Mr Webber contends that this leaves open to the magistrates (and therefore to the judge here) the gateways at s.82 (1) (a) and (b). We disagree. The three subsections are disjunctive. Where (c) applies, as here, subsections (a) and (b) do not. Section 82(1A) has the effect only of preventing the issue of a warrant for default in paying the Criminal Courts Charge where subsection (c) applies. It does not have the effect of permitting a warrant under (a) or (b). Subsections (a) and (b) apply only where (but for the proposed warrant) the offender would remain at liberty. That is not the case here.
The effect of s.82(1A) is to prevent what the judge was being asked to do in this case ie to deem the charge paid on the day that sentence is imposed.
Mr Webber next relies on s.135 which appears in part VII of the MCA 1980. It reads:
Detention of offender for one day in court-house or police station.
(1)A magistrates’ court that has power to commit to prison a person convicted of an offence, or would have that power but for section 82 or 88 above, may order him to be detained within the precincts of the court-house or at any police station until such hour, not later than 8 o’clock in the evening of the day on which the order is made, as the court may direct, and, if it does so, shall not, where it has power to commit him to prison, exercise that power.
(2)A court shall not make such an order under this section as will deprive the offender of a reasonable opportunity of returning to his abode on the day of the order.
It is not arguable that the court had a “power to commit to prison” for failing to pay the charge since, as we have already explained, the appellant had been given time to pay. Even if it might be argued that the power to impose a sentence of imprisonment was a separate “power to commit to prison” the power under section 135 is an alternative to a prison. Where, as here, a sentence of imprisonment is imposed section 135 is of no application.

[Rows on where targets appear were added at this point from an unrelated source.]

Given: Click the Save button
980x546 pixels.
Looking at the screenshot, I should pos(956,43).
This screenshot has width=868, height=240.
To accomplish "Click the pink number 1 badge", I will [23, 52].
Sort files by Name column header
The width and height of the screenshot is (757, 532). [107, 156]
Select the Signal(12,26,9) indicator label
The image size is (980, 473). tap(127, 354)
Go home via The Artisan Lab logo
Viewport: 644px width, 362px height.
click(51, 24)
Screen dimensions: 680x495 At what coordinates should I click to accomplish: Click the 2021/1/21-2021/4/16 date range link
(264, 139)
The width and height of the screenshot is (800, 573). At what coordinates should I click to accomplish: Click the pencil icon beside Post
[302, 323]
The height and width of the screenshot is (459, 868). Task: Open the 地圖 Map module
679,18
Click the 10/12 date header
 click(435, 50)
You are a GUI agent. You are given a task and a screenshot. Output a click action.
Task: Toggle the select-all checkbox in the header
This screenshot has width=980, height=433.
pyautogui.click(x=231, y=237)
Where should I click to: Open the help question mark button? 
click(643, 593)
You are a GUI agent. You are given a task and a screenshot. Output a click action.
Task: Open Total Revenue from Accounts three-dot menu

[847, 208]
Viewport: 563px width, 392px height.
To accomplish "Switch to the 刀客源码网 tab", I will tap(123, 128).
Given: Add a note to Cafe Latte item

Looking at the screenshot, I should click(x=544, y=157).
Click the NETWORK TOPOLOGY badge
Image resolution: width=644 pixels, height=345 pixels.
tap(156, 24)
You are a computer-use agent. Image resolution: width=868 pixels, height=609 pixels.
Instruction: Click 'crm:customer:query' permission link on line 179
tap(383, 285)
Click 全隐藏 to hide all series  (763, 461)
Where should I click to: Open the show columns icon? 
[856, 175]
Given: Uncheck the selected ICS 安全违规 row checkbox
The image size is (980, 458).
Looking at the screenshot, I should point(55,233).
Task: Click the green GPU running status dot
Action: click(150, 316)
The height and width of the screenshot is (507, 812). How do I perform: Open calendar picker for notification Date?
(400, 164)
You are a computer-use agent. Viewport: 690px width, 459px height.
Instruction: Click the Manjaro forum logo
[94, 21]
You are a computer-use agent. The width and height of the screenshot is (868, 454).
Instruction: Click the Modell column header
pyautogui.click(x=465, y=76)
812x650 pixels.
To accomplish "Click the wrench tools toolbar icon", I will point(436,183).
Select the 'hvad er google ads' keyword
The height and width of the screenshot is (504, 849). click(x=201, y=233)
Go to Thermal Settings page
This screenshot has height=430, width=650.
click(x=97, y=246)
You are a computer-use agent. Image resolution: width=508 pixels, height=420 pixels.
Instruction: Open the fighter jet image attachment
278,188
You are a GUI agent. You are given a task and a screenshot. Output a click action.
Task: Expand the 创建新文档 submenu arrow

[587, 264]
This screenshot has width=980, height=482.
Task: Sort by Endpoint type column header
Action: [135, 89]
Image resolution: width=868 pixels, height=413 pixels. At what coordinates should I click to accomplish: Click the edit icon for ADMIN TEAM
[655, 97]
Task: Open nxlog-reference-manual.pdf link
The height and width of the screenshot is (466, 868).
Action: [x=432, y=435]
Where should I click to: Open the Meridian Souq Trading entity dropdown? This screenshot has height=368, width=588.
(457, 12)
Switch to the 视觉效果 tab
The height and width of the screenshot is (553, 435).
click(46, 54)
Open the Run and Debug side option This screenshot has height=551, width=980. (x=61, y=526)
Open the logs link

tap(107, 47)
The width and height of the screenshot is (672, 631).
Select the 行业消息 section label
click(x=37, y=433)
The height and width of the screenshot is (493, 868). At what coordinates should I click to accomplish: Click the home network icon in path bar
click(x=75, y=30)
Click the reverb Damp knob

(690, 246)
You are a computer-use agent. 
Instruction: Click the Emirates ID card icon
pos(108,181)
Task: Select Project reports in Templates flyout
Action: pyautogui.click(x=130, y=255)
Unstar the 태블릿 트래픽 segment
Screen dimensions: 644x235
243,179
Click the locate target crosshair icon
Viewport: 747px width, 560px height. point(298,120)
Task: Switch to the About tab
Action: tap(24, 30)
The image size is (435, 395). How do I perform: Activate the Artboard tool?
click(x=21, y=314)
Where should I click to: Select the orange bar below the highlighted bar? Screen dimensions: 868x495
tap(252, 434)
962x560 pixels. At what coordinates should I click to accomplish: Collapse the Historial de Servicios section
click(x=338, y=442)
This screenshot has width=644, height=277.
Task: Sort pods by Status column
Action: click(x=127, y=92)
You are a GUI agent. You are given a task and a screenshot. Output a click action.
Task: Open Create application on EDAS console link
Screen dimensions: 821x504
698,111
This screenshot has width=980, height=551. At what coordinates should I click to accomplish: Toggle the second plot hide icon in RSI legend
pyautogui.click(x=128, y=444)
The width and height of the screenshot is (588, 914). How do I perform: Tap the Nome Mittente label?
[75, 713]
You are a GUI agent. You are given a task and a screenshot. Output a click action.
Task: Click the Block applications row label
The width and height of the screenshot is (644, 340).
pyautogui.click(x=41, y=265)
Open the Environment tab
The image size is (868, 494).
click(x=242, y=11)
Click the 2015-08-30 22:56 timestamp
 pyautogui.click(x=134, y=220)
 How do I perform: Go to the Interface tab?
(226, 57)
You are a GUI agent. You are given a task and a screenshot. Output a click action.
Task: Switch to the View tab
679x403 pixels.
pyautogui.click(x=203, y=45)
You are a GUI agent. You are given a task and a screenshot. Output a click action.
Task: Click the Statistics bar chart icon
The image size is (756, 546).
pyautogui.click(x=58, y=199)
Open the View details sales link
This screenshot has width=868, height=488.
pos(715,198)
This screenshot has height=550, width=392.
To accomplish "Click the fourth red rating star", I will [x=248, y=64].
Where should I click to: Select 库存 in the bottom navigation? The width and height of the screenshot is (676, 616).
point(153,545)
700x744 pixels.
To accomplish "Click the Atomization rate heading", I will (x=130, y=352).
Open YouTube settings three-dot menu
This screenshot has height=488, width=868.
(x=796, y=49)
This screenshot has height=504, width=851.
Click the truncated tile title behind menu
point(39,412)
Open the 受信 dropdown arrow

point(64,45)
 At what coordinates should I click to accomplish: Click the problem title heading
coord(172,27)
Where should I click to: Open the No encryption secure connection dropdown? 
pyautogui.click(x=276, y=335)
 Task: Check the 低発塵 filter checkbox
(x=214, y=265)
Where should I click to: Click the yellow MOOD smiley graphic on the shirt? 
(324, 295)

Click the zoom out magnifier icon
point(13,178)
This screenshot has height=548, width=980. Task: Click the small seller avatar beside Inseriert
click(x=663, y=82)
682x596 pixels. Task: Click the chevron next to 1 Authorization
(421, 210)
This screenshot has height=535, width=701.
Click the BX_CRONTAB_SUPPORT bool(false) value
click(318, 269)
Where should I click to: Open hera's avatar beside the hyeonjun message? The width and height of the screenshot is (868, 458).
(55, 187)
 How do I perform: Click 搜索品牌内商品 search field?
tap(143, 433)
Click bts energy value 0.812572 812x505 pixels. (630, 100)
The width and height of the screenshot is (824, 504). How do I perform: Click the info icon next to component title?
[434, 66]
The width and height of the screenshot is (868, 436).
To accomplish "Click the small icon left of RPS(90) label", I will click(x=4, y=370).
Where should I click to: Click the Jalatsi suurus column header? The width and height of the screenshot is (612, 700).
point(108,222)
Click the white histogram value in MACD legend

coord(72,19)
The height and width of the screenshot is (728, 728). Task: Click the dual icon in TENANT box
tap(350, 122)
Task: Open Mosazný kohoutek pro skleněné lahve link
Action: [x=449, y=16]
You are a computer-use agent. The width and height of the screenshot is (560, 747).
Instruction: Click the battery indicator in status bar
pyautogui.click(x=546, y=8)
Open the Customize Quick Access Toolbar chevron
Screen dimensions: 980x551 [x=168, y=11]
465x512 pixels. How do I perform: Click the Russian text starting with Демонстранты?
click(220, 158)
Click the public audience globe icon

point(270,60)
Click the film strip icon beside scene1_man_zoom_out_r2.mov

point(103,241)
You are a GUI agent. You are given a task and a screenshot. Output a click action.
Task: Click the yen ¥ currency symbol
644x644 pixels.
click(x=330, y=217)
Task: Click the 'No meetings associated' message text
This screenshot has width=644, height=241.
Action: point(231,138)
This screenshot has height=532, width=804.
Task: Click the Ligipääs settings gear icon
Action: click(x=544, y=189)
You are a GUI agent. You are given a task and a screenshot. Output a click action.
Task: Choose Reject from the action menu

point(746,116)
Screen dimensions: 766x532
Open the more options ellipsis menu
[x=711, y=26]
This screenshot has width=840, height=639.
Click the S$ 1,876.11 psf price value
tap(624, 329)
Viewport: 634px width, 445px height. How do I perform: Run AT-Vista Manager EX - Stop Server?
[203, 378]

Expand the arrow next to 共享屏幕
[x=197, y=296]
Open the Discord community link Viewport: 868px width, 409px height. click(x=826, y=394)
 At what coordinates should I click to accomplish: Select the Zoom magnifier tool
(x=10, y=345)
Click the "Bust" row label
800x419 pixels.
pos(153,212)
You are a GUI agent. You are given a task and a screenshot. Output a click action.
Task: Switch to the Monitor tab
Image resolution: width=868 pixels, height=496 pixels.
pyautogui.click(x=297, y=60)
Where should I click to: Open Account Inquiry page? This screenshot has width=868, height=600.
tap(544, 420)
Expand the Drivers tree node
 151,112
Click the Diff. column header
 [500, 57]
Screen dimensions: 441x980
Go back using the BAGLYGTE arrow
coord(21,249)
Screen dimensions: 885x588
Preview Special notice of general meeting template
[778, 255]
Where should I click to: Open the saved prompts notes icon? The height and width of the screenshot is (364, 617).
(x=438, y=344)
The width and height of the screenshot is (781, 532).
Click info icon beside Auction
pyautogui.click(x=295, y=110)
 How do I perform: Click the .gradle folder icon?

Finally Mr Webber referred us to section 136 MCA which reads
136 Committal to custody overnight at police station for non-payment of sum adjudged by conviction.
(1)A magistrates’ court that has power to commit to prison a person in default of payment of a sum adjudged to be paid by a summary conviction, or would have that power but for section 82 or 88 above, may issue a warrant for his detention in a police station, and, if it does so, shall not, where it has power to commit him to prison, exercise that power.
There was no default. This power does not arise. We need say no more about it.
Conclusion
We are satisfied that none of the powers upon which Mr Webber sought to rely would have permitted a District Judge (Magistrates’ Court) to take the course he advocated. It follows that even were HHJ Karu entitled to invoke s.66 and act as a District Judge (which we are satisfied she was not) it would not have permitted her to deem the charge paid in some way by a sentence of imprisonment or order of committal.
In this case the immediate imposition of the Criminal Courts Charge was inevitable. The judge’s order was correct and this appeal must be dismissed.
We add that, apart from the very few cases where a defendant has the means to pay immediately upon the charge being imposed, it is very rarely, if ever, proper for a court not to give time to pay.
Whilst this specific issue is not material to our decision it follows from this judgment that if, as we have been told, a practice has developed in which the District Judge (Magistrates’ Courts) imposes an immediate term of imprisonment together with the Criminal Courts Charge and on the same occasion a period of imprisonment in respect of the non payment of the charge just imposed, this is unlawful and must stop.
Finally, this being an unsuccessful appeal against sentence we are required to impose the Criminal Courts Charge in the sum of £200. We so order and direct that there be 7 days to pay.